Beleidsreactie op het RSJ-advies «Perspectief besluit in de jeugdbescherming»
De leden van de SGP-fractie constateren dat u geen reden ziet om met enige urgentie de positie van kinderen en ouders inzake het perspectiefbesluit te verbeteren. Deze leden vragen waarom hiermee erg snel voorbijgegaan lijkt te worden aan de zorgen die vanuit de wetenschap, door kinderrechters en uiteindelijk door de RSJ geuit zijn. Is dit geen aanleiding om toch met voortvarendheid de onduidelijkheid en verschillen die in den lande kunnen bestaan, bijvoorbeeld de verschillende praktijken bij gecertificeerde instellingen, weg te nemen?
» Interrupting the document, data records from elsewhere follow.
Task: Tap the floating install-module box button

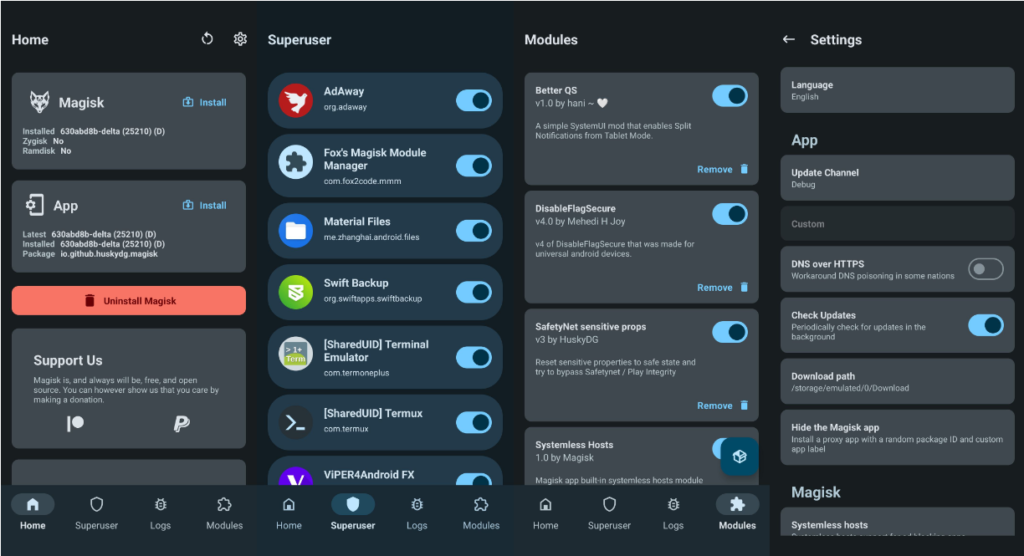Action: pyautogui.click(x=739, y=456)

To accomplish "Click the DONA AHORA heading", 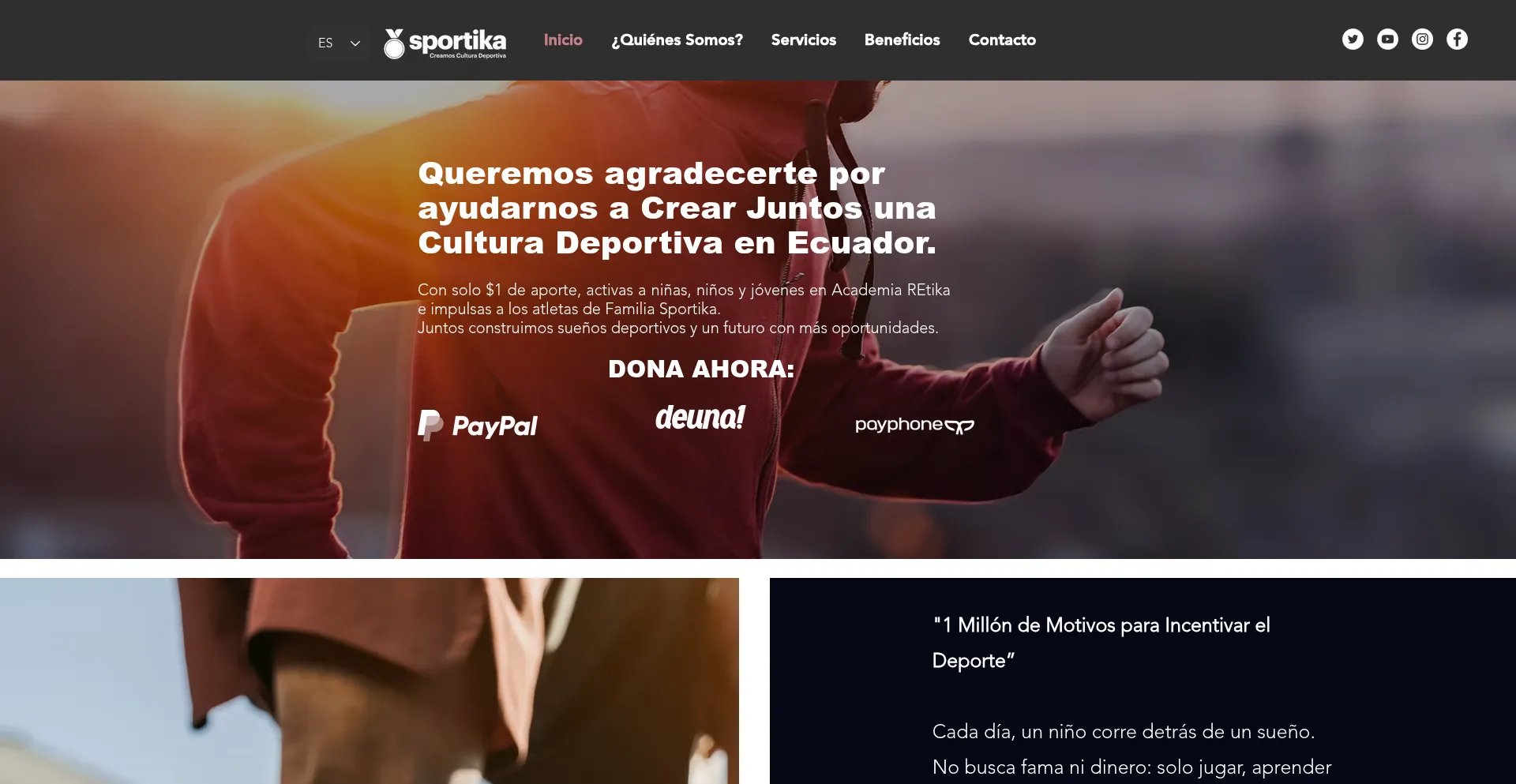I will click(x=701, y=369).
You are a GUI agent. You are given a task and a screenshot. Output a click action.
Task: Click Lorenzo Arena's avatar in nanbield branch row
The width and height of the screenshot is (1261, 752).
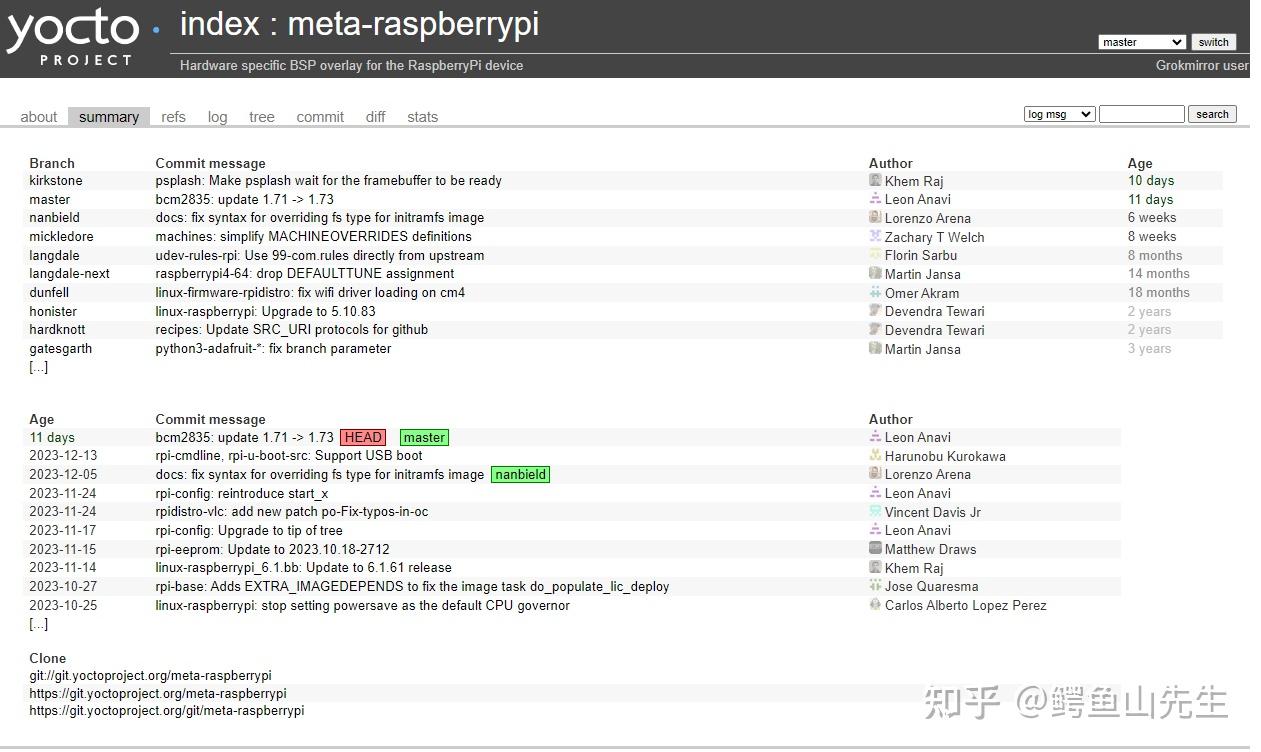[875, 218]
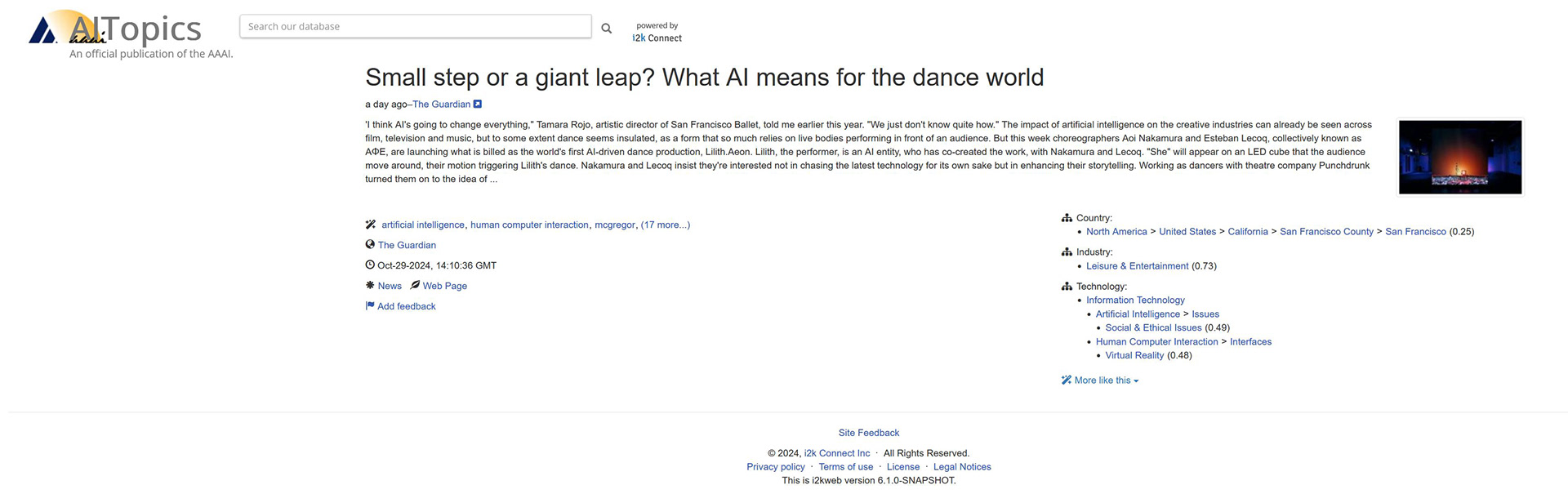This screenshot has width=1568, height=494.
Task: Click the i2k Connect powered-by logo
Action: (x=657, y=33)
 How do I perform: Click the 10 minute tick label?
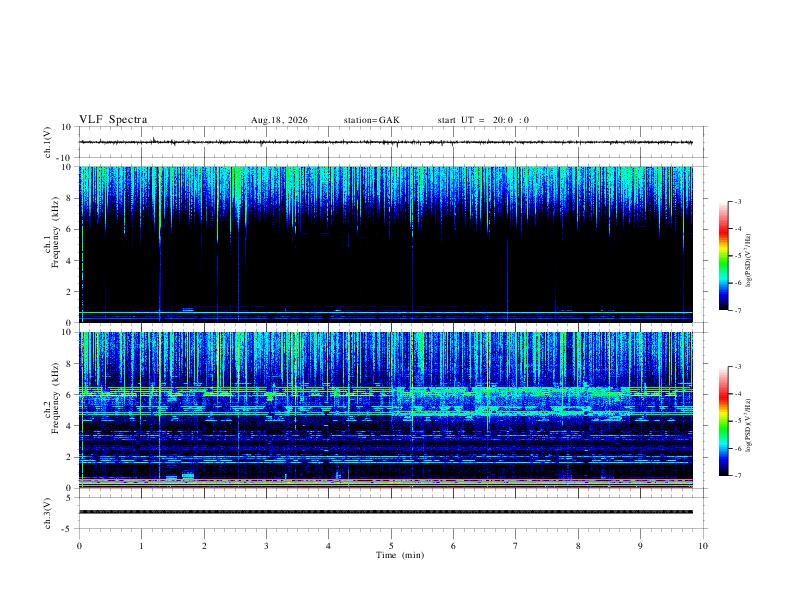click(703, 546)
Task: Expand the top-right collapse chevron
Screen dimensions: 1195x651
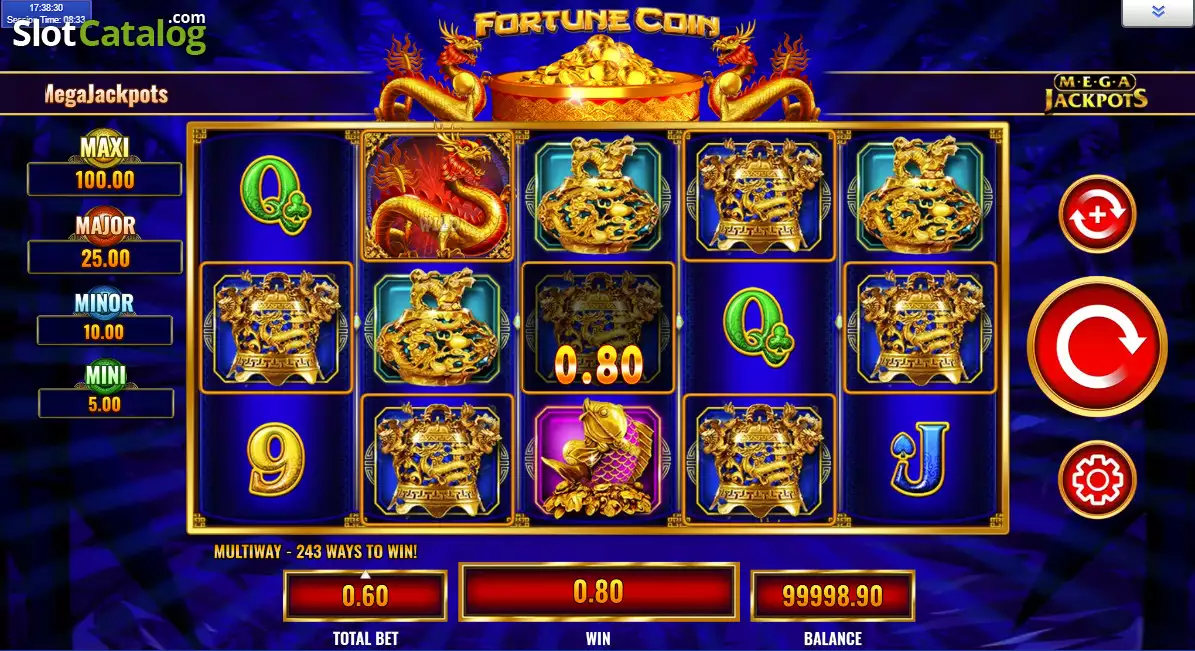Action: coord(1158,11)
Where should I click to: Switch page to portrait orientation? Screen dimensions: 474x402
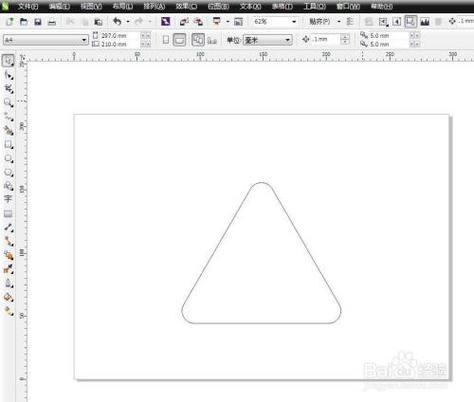click(166, 40)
De leden van de SGP-fractie constateren dat u geen noodzaak ziet om te waarborgen dat wezenlijke besluiten over de toekomst van kinderen en gezinnen altijd binnen korte tijd rechterlijk worden getoetst. Deze leden vragen hoe u zich met deze positie rekenschap geeft van de Europese jurisprudentie die vereist dat teneinde ingrijpende besluiten zoveel mogelijk te vermijden actief gewerkt moet worden aan terugkeer van de jeugdige, terwijl het in de huidige situatie zo kan zijn dat al langere tijd niet meer gewerkt wordt aan terugkeer voordat het verzoek om gezagsbeëindiging door de rechter getoetst wordt. Ook constateren deze leden dat het perspectiefbesluit in veel gevallen inhoudelijk eigenlijk het besluit tot gezagsbeëindiging betekent, maar de rechtsbescherming ertegen wordt uitgesteld. Waarom kiest u ervoor om voor de uiteenlopende situaties te volstaan met nadere afspraken en geen heldere wettelijke basis te creëren?
Rechtswaarborgen
De leden van de SGP-fractie vragen of u inmiddels in overleg bent getreden met de Raad voor de rechtspraak over de uitvoering van de Kamerbreed aanvaarde motie over een actievere toets op zorgvuldigheid en rechtmatigheid bij maatregelen van kinderbescherming (Kamerstuk 35 570 VI, nr. 74).